Rows of pointing data
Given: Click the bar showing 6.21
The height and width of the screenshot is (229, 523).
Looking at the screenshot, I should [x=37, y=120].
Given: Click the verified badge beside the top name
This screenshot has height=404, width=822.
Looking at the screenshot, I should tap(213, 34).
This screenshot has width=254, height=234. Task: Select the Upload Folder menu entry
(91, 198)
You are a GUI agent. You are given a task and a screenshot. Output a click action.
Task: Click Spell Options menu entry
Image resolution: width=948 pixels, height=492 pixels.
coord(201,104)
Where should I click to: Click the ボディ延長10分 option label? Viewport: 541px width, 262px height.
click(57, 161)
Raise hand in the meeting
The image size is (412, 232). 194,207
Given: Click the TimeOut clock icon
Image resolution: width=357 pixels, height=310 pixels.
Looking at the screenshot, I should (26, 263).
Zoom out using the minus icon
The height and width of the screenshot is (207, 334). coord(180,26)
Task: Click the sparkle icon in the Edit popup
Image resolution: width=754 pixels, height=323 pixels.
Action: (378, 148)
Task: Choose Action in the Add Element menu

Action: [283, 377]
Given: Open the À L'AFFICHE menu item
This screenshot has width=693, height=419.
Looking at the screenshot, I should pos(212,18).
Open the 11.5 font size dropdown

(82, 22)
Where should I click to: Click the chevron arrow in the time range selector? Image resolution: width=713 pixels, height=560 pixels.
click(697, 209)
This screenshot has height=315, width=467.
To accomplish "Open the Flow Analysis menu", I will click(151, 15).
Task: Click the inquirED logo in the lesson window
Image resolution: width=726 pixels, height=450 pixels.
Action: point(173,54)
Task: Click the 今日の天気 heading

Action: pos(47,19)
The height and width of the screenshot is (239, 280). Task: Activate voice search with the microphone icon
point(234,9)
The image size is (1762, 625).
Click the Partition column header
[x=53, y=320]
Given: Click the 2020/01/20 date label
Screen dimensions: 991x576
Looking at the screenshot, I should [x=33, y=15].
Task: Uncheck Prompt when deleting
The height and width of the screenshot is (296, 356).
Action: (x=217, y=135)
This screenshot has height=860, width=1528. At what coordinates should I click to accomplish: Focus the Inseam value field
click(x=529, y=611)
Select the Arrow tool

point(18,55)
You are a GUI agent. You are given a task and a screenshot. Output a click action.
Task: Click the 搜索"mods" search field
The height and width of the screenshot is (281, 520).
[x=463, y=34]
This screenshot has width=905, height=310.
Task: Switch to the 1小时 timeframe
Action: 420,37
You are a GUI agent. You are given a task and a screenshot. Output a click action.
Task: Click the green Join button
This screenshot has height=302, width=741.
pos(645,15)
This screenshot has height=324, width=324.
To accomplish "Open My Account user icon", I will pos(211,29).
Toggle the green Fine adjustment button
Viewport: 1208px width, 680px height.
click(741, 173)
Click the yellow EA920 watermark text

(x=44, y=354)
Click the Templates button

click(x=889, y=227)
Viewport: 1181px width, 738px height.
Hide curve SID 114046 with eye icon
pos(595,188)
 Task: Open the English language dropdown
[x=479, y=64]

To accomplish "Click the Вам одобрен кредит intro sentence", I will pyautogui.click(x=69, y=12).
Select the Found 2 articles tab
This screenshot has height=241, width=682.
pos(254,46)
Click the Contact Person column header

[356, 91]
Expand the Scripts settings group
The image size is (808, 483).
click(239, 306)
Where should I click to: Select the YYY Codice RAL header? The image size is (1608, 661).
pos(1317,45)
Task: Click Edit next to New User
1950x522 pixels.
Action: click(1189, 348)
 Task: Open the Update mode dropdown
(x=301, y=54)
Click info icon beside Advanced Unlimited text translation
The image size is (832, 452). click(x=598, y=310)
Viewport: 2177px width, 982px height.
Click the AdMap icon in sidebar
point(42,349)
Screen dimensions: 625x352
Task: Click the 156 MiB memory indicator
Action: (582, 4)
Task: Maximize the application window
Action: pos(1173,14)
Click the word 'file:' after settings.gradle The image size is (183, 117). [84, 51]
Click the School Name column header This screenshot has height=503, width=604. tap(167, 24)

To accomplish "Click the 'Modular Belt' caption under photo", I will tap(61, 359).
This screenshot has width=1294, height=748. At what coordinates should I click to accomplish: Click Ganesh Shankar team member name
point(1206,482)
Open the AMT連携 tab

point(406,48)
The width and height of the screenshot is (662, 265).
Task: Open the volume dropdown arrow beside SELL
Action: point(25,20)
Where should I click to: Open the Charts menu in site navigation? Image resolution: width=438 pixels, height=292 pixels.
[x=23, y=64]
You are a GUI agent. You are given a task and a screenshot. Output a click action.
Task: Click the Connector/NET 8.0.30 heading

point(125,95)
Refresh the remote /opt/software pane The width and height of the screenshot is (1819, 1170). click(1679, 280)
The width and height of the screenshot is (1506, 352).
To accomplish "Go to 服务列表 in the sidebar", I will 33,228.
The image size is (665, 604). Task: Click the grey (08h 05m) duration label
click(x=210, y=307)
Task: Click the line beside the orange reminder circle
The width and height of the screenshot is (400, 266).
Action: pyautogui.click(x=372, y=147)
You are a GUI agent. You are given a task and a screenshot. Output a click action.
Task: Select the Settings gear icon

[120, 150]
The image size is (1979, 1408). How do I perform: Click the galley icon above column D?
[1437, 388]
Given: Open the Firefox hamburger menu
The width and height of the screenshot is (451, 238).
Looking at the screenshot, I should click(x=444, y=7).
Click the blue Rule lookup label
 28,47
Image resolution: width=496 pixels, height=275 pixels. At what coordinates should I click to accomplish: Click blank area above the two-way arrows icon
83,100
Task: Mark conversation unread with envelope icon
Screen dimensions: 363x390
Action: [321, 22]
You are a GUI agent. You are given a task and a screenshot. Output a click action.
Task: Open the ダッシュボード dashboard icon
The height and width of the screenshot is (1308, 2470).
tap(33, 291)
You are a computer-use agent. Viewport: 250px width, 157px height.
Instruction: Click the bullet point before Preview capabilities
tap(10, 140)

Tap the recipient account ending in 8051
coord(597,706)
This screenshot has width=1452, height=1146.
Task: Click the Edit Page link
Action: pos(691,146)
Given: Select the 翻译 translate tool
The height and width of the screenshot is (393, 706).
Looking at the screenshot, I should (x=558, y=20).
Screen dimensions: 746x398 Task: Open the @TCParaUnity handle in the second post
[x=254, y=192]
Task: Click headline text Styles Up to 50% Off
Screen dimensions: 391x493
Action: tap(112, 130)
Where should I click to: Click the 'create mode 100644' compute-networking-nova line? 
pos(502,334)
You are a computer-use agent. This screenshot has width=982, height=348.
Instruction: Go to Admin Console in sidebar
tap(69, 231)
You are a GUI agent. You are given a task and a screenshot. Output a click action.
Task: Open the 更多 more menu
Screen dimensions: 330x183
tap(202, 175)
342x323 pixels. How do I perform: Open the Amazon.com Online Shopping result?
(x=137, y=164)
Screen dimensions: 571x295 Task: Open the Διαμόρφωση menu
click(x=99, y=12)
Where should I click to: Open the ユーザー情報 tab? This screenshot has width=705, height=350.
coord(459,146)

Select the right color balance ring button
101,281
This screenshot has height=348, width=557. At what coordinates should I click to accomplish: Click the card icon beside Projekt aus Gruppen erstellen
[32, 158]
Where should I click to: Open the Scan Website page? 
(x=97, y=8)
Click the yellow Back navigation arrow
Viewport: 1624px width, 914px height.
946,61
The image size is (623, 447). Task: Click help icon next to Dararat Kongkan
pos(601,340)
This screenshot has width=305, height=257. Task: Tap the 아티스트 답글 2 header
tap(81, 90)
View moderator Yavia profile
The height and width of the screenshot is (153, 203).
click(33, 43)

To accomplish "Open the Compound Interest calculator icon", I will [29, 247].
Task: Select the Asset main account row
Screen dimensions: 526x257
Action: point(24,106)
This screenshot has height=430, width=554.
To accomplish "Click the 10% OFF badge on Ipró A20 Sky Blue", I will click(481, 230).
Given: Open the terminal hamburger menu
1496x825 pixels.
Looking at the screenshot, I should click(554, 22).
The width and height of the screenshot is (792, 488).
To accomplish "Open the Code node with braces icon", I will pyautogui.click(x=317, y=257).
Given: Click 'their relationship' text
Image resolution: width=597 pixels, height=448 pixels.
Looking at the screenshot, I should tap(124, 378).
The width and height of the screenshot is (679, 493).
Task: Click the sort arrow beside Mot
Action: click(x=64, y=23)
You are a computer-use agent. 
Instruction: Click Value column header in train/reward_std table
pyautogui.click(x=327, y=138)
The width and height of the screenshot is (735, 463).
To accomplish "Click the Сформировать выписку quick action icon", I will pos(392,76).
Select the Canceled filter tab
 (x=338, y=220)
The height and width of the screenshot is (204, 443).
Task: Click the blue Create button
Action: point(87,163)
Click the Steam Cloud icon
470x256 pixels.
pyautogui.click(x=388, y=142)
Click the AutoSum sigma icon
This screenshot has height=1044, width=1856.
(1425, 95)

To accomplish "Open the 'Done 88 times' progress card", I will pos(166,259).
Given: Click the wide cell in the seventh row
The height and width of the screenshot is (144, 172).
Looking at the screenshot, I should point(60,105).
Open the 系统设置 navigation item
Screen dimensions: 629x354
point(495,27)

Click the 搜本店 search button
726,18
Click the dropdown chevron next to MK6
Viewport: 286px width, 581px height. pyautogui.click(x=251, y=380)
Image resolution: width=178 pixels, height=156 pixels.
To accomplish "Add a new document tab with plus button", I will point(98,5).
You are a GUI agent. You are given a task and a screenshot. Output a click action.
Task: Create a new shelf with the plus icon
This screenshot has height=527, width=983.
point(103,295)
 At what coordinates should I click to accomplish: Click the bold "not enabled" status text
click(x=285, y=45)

* [Exercise objective]: Please retype the lines in the records from the line with "Click the Templates button" to the line with "[x=479, y=64]", including both of those lines.

* [Task output]:
Click the Templates button

click(x=889, y=227)
Viewport: 1181px width, 738px height.
Hide curve SID 114046 with eye icon
pos(595,188)
 Task: Open the English language dropdown
[x=479, y=64]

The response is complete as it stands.